Rock and roll forever, sure, but it’s hard to avoid the fact that the guitar/bass/drum idiom has been pushed way off to the side in the cultural conversation. Mainstream sites list “best rock records” as a weird, subcultural genre, with a slightly bigger audience, perhaps, than best cumbia records or top Hawaiian slack key recordings (but not much). Worse, to come up with a reasonable size list they include all kinds of things that don’t belong. I mean, really, is Mount Eerie rock by any definition?
Rock isn’t dead, but it’s been made to sit in the corner. The only time in 2018 when everybody thought at once about a guitar band was when Pitchfork’s Jeremy Larson dropped his scathing, hilarious review of the Greta Van Fleet. For a moment, we all snickered as one.
Big rock was terrible in 2018. It almost always is. Yet there’s something disingenuous about the genre of year-end write-ups that laser in on the absolute worst and most bloated of rock bands to make a point about the art-form as a whole. Sure, Imagine Dragons suck. Yes, “Africa” is a soul-destroyingly awful song no matter who sings it. No, I’m not wading into the whole 1975 thing. Who has time? Who has the heart for it?

——

PROBLEMS AND TASKS:
A – List every sentence in the passage on rock that ends with a question mark.
B – Copy word for word the part of the passage on rock that runs from "Rock isn’t dead, but" up to and including "snickered as one.".

(Collected data)
——

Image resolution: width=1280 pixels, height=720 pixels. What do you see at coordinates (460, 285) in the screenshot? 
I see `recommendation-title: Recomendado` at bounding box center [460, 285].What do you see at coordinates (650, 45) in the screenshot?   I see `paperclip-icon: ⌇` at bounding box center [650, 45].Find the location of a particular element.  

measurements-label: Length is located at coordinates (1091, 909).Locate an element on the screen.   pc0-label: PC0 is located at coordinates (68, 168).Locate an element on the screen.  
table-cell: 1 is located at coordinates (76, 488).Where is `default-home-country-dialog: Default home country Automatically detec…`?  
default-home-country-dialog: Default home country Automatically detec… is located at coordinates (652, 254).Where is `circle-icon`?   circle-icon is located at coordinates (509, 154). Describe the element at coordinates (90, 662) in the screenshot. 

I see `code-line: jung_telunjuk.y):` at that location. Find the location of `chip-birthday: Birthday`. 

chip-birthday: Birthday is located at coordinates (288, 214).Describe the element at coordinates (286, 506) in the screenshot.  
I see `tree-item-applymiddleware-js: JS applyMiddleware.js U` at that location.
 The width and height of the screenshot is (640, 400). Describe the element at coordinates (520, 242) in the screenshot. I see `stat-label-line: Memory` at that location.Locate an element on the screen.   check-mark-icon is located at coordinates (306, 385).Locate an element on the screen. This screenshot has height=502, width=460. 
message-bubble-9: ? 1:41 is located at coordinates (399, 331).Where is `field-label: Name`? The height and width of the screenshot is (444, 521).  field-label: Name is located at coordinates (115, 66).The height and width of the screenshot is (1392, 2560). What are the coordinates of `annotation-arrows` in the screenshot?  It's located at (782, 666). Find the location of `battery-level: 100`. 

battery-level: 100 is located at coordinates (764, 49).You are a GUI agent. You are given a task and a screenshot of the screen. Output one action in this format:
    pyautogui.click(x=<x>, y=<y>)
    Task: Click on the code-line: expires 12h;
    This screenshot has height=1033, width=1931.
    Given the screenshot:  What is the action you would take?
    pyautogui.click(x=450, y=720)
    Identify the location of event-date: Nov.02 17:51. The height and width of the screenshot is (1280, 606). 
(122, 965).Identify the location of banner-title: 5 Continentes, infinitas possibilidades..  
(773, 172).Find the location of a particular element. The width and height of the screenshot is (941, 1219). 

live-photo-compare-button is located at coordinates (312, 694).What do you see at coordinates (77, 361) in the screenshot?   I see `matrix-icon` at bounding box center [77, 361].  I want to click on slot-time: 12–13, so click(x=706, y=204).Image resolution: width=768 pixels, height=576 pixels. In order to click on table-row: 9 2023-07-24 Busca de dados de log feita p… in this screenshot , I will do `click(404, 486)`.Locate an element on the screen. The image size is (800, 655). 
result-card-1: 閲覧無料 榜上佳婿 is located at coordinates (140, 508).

——

ANSWERS TO THE PROBLEMS:
A –
I mean, really, is Mount Eerie rock by any definition?
Who has time?
Who has the heart for it?

B –
Rock isn’t dead, but it’s been made to sit in the corner. The only time in 2018 when everybody thought at once about a guitar band was when Pitchfork’s Jeremy Larson dropped his scathing, hilarious review of the Greta Van Fleet. For a moment, we all snickered as one.